**Saved entries:**
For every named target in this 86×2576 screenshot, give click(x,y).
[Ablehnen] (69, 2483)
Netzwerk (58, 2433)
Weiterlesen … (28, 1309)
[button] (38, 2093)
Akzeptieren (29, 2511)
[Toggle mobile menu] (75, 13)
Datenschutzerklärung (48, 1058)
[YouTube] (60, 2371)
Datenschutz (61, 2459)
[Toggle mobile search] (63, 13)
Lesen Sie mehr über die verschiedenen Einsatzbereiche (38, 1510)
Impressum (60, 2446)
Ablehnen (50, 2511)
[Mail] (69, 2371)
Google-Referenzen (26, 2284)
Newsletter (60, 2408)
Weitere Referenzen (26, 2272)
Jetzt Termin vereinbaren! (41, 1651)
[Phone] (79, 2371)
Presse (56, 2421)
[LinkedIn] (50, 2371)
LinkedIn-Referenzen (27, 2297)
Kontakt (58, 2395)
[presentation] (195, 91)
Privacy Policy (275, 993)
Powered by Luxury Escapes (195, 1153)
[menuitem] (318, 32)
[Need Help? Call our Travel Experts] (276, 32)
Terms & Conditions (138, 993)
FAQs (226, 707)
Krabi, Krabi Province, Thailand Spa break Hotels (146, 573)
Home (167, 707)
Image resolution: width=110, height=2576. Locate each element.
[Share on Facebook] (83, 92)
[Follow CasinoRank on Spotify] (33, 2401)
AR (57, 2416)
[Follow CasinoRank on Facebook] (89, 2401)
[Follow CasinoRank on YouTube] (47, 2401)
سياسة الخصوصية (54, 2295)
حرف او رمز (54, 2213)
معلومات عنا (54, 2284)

**Instructions for the task:** Return word for word the line with "Datenschutzerklärung (48, 1058)" and every line after it through the end of the records above.

**Answer:**
Datenschutzerklärung (48, 1058)
[YouTube] (60, 2371)
Datenschutz (61, 2459)
[Toggle mobile search] (63, 13)
Lesen Sie mehr über die verschiedenen Einsatzbereiche (38, 1510)
Impressum (60, 2446)
Ablehnen (50, 2511)
[Mail] (69, 2371)
Google-Referenzen (26, 2284)
Newsletter (60, 2408)
Weitere Referenzen (26, 2272)
Jetzt Termin vereinbaren! (41, 1651)
[Phone] (79, 2371)
Presse (56, 2421)
[LinkedIn] (50, 2371)
LinkedIn-Referenzen (27, 2297)
Kontakt (58, 2395)
[presentation] (195, 91)
Privacy Policy (275, 993)
Powered by Luxury Escapes (195, 1153)
[menuitem] (318, 32)
[Need Help? Call our Travel Experts] (276, 32)
Terms & Conditions (138, 993)
FAQs (226, 707)
Krabi, Krabi Province, Thailand Spa break Hotels (146, 573)
Home (167, 707)
Image resolution: width=110, height=2576. Locate each element.
[Share on Facebook] (83, 92)
[Follow CasinoRank on Spotify] (33, 2401)
AR (57, 2416)
[Follow CasinoRank on Facebook] (89, 2401)
[Follow CasinoRank on YouTube] (47, 2401)
سياسة الخصوصية (54, 2295)
حرف او رمز (54, 2213)
معلومات عنا (54, 2284)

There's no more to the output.